- Exercise description: Rewrite the data below, replacing each "screenshot" with "screen capture" and keeping everything else unchanged. Omit the pictures from your answer.

--- begin ---

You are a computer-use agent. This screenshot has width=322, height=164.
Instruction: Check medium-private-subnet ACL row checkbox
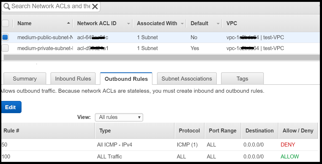pos(5,48)
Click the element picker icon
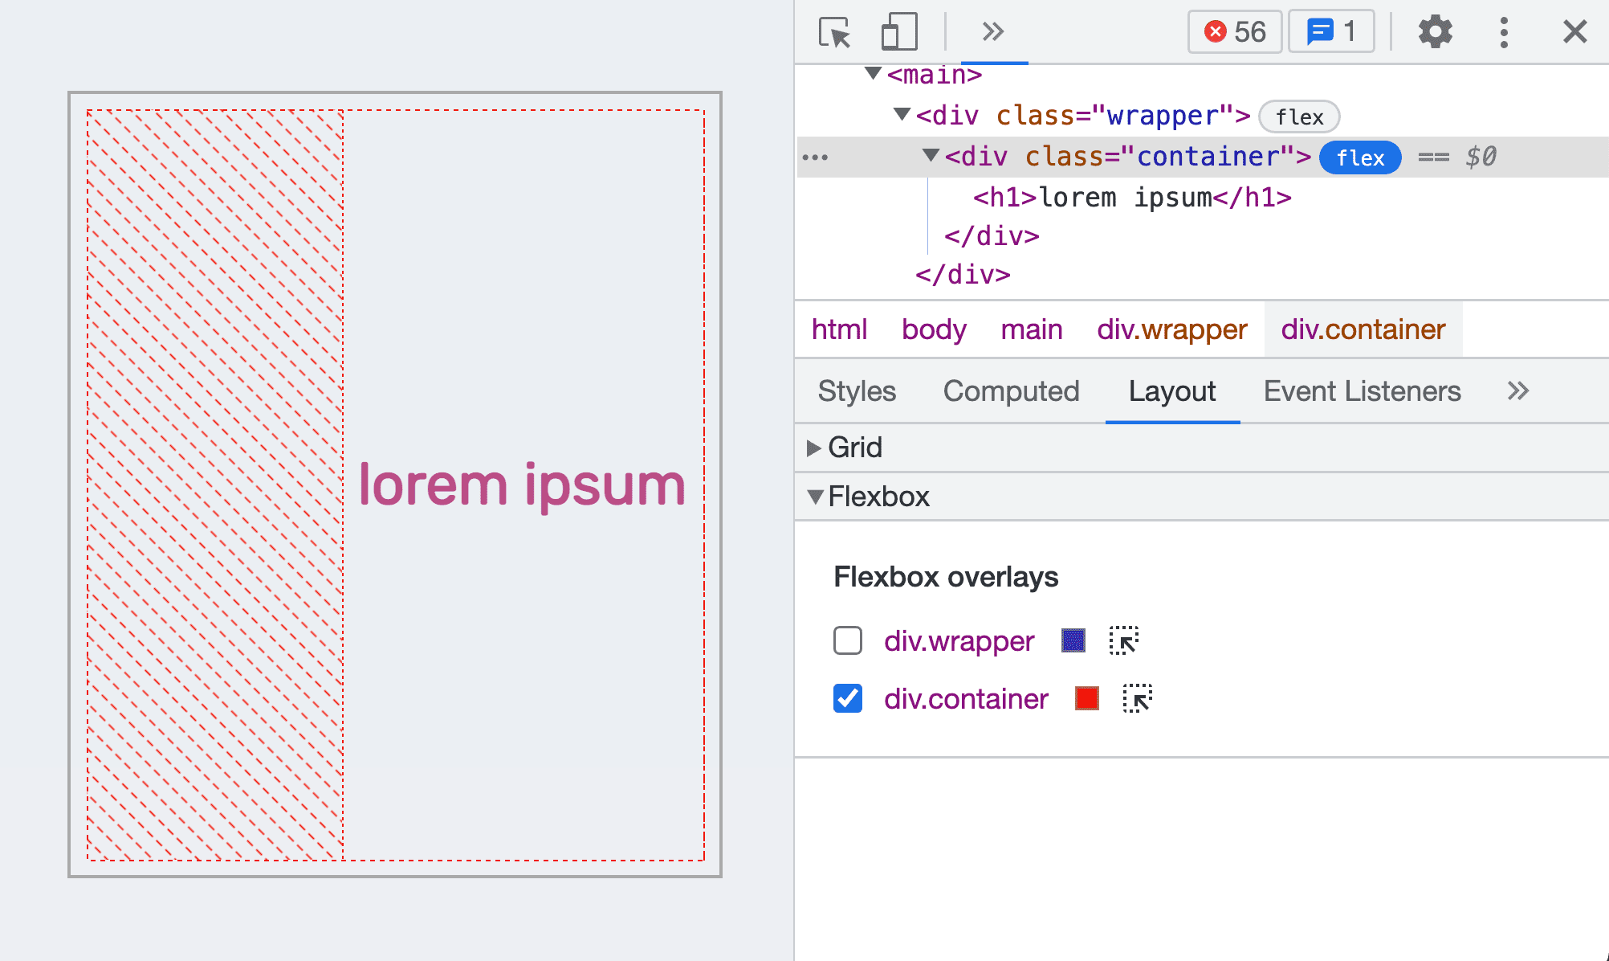 (833, 31)
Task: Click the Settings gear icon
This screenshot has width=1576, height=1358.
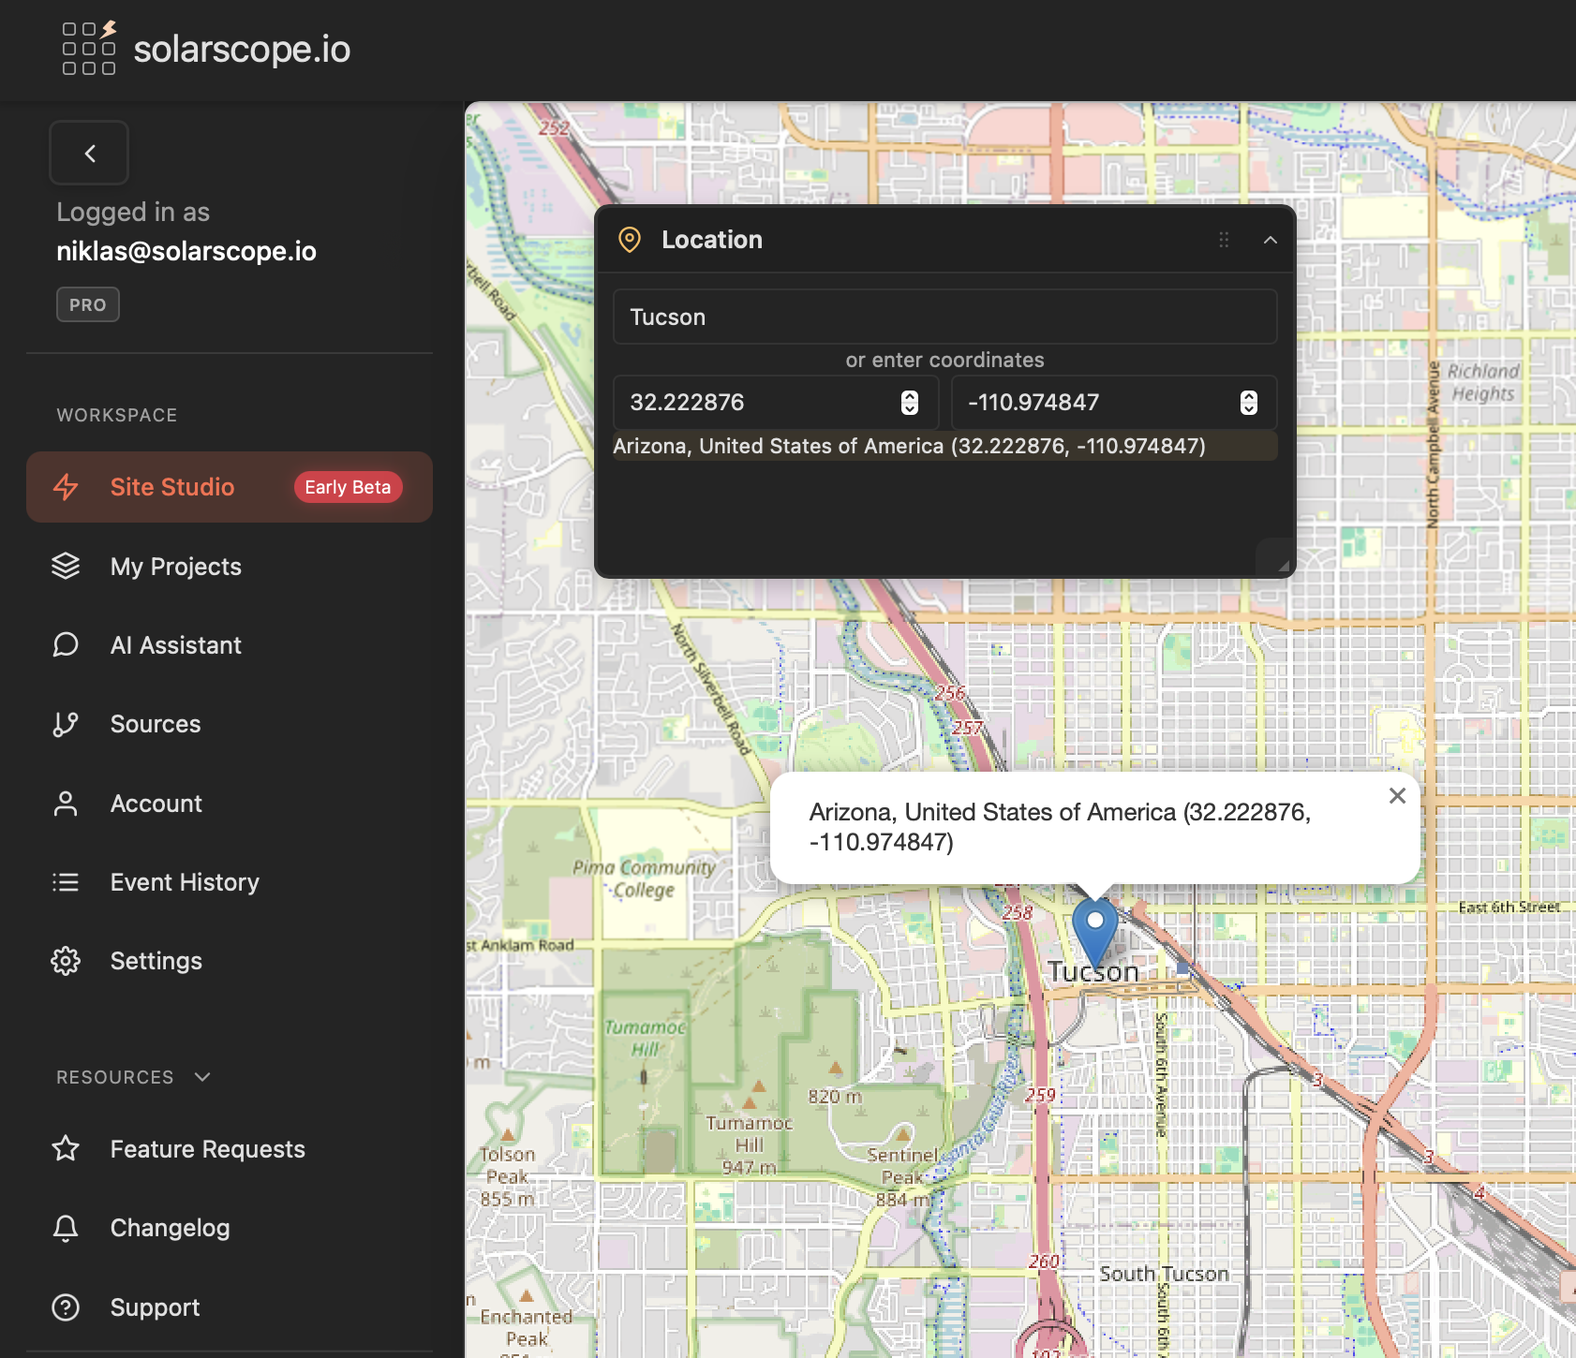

--- end ---

- Expected output:
You are a computer-use agent. This screen capture has width=322, height=164.
Instruction: Check medium-private-subnet ACL row checkbox
pos(5,48)
Click the element picker icon
 (833, 31)
Task: Click the Settings gear icon
This screen capture has width=1576, height=1358.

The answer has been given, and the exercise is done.